[BEGIN Document segment]

Conda Environment Setup

Create and activate a new Conda environment:

conda create -n surgical_twin python=3.11
conda activate surgical_twin
conda install pytorch torchvision torchaudio pytorch-cuda=12.4 -c pytorch -c nvidia

Install the required Python dependencies:

cd SurgicalTwin
pip install -r requirements.txt

🔧 Required Manual Installations

1. YOLO Pre-trained Model

If you want to use the pre-trained YOLO model, download it from this link and place it to SurgicalTwin/models/pretrained/Surgical_Tools_Detection_Yolov11_Model. If you prefer to train your own model, refer to Section 4 in Tools for YOLO Training.

2. SAM2 Installation

cd third_party
git clone https://github.com/facebookresearch/segment-anything-2.git
cd segment-anything-2/
pip install -e .
python setup.py build_ext --inplace

Download SAM2 Model
Download sam2_hiera_tiny.pt from this link and place it in SurgicalTwin/models/pretrained/SAM2_model/sam2_hiera_tiny.pt.

3. Monst3r Setup

cd third_party
git clone --recursive https://github.com/junyi42/monst3r
cd monst3r
cd data
bash download_ckpt.sh

Download Monst3r Model
Download the model from this link and place it in SurgicalTwin/models/pretrained/pose_model/MonST3R_PO-TA-S-W_ViTLarge_BaseDecoder_512_dpt.pth.

4. Inpainting Setup

cd third_party
git clone https://github.com/researchmm/STTN

Download STTN Model
Download sttn.pth from this link and place it in SurgicalTwin/models/pretrained/STTN_inpainting_model/sttn.pth.

5. Depth Setup

cd third_party
git clone https://github.com/DepthAnything/Depth-Anything-V2

Download Depth Model
Download the model from this link and place it in SurgicalTwin/models/pretrained/depth_model/depth_anything_v2_vitl.pth.

6. SurgicalGaussian Installation

cd third_party
git clone https://github.com/xwx0924/SurgicalGaussian

Then:

cd third_party
cd SurgicalGaussian/submodules
git clone https://github.com/camenduru/simple-knn 
cd simple-knn
pip install .
cd ..
rm -rf depth-diff-gaussian-rasterization
git clone https://github.com/JonathonLuiten/diff-gaussian-rasterization-w-depth 
cd diff-gaussian-rasterization-w-depth
pip install .

Install PyTorch3D:

cd third_party
git clone https://github.com/facebookresearch/pytorch3d.git
cd pytorch3d
pip install -e .

Install tiny-cuda-nn:

cd third_party
git clone https://github.com/nvlabs/tiny-cuda-nn
cd tiny-cuda-nn
git submodule update --init --recursive
cmake . -B build -DCMAKE_BUILD_TYPE=RelWithDebInfo
cmake --build build --config RelWithDebInfo -j
pip install git+https://github.com/NVlabs/tiny-cuda-nn/#subdirectory=bindings/torch

🚀 How to Use

To use the Surgical Twin Pipeline, navigate to the src directory and run the main.py script with the appropriate arguments:

cd src
python3 main.py

Available Arguments

The script supports the following arguments:

Input Video:
- --input_video: Path to the input video file.
  Default: data/input/video.mp4.

[END Document segment]

• _Objective 1_:
In the entries, start at the line containing "Where should I click to: Open the EGT" and stop after the line containing "pyautogui.click(x=65, y=365)". Repeat those lines exactly.
The SurgicalTwin setup guide and the entries have no connection to each other.

[BEGIN Records shown]

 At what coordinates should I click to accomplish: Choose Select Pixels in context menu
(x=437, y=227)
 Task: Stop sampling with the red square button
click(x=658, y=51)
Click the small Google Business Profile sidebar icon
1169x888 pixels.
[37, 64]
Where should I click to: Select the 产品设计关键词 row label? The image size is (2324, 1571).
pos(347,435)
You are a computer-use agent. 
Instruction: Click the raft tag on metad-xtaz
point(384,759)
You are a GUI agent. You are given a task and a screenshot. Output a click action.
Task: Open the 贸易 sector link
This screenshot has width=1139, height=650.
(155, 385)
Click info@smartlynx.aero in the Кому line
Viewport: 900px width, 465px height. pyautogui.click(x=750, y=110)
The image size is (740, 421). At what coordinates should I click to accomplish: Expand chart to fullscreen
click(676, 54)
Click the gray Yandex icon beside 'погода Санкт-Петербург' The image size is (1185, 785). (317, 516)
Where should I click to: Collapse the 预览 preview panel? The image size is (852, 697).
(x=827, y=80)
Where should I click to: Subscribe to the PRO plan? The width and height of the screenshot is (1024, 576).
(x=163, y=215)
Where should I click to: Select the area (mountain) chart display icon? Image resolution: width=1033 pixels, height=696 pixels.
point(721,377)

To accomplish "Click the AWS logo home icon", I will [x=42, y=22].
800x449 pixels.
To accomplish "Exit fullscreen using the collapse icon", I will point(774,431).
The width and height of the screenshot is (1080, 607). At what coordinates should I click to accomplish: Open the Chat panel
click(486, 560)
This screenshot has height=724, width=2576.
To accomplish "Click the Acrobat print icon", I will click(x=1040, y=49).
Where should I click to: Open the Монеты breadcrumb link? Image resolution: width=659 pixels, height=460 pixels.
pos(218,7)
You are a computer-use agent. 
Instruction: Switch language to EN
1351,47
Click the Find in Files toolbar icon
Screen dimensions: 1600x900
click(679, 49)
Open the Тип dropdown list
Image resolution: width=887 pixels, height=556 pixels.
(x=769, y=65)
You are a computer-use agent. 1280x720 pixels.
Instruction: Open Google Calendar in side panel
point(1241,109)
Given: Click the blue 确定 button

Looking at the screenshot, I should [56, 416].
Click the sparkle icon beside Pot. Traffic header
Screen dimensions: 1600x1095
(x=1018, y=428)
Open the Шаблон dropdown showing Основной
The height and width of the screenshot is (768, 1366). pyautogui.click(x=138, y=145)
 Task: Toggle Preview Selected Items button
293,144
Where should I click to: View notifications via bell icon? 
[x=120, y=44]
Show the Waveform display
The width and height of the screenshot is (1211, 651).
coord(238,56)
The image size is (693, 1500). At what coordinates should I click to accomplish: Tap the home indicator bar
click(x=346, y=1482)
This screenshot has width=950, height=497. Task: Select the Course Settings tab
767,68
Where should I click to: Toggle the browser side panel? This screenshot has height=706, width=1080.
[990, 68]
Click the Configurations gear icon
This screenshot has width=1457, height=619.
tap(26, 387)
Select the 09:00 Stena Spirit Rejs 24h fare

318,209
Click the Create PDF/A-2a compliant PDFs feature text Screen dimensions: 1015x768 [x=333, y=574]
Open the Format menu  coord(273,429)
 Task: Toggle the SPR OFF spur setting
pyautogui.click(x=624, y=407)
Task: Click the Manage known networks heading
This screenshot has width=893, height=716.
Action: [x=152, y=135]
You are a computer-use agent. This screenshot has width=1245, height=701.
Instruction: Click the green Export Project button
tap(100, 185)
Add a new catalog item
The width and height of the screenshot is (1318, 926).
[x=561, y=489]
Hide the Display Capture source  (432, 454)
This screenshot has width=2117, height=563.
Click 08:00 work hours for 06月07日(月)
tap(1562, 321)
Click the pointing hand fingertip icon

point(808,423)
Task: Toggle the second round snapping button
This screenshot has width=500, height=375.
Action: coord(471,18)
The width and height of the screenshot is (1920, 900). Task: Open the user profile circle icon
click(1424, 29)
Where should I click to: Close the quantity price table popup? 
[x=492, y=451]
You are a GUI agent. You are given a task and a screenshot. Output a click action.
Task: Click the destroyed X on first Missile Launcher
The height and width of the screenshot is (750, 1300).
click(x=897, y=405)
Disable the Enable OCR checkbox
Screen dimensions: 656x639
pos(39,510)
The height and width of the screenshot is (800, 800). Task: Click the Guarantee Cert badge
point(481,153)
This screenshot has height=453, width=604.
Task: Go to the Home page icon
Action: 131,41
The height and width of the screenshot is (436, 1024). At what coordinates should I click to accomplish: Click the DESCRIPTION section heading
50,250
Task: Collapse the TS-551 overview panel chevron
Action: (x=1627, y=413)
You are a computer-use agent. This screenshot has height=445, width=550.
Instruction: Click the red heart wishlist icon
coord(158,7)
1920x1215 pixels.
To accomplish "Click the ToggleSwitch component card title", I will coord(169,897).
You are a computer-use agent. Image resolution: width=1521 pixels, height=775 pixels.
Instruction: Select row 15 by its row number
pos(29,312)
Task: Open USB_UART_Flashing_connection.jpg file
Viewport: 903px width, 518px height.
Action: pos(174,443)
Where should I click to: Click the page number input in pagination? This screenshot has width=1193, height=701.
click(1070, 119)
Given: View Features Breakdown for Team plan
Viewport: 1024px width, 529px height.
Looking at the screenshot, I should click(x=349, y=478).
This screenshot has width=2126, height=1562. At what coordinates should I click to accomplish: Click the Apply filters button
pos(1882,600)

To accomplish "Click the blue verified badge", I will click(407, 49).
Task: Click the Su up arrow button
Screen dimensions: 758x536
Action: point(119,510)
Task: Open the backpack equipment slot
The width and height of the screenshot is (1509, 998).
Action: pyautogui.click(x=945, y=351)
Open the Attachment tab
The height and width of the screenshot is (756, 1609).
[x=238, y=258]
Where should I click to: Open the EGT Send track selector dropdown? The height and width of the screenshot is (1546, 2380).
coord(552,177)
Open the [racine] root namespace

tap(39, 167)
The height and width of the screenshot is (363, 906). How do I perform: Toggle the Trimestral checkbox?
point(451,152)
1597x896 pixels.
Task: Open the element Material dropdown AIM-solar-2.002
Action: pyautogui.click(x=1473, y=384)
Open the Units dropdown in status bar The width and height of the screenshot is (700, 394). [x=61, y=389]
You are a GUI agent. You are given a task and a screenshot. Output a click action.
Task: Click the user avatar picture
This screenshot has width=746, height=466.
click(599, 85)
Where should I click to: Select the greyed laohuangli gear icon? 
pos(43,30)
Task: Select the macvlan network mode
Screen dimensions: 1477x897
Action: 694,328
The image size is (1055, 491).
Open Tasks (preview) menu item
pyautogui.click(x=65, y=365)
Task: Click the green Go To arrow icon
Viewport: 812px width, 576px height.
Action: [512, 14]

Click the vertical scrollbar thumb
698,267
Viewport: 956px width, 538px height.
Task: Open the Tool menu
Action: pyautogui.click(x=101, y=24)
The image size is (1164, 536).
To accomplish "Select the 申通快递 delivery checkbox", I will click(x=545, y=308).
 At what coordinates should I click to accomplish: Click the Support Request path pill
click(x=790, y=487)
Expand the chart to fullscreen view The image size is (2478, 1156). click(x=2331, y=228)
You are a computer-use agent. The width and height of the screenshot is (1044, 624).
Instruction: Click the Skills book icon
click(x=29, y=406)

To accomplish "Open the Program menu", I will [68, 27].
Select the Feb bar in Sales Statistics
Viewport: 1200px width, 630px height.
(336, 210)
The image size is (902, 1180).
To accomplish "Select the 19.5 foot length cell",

[END Records shown]

• _Objective 2_:
From the SurgicalTwin setup guide, copy the passage that starts at the words "Available Arguments" and ends after the words "Default: data/input/video.mp4.", without changes.

• _Correct output 1_:
Where should I click to: Open the EGT Send track selector dropdown? The height and width of the screenshot is (1546, 2380).
coord(552,177)
Open the [racine] root namespace

tap(39, 167)
The height and width of the screenshot is (363, 906). How do I perform: Toggle the Trimestral checkbox?
point(451,152)
1597x896 pixels.
Task: Open the element Material dropdown AIM-solar-2.002
Action: pyautogui.click(x=1473, y=384)
Open the Units dropdown in status bar The width and height of the screenshot is (700, 394). [x=61, y=389]
You are a GUI agent. You are given a task and a screenshot. Output a click action.
Task: Click the user avatar picture
This screenshot has width=746, height=466.
click(599, 85)
Where should I click to: Select the greyed laohuangli gear icon? 
pos(43,30)
Task: Select the macvlan network mode
Screen dimensions: 1477x897
Action: 694,328
The image size is (1055, 491).
Open Tasks (preview) menu item
pyautogui.click(x=65, y=365)

• _Correct output 2_:
Available Arguments

The script supports the following arguments:

Input Video:
- --input_video: Path to the input video file.
  Default: data/input/video.mp4.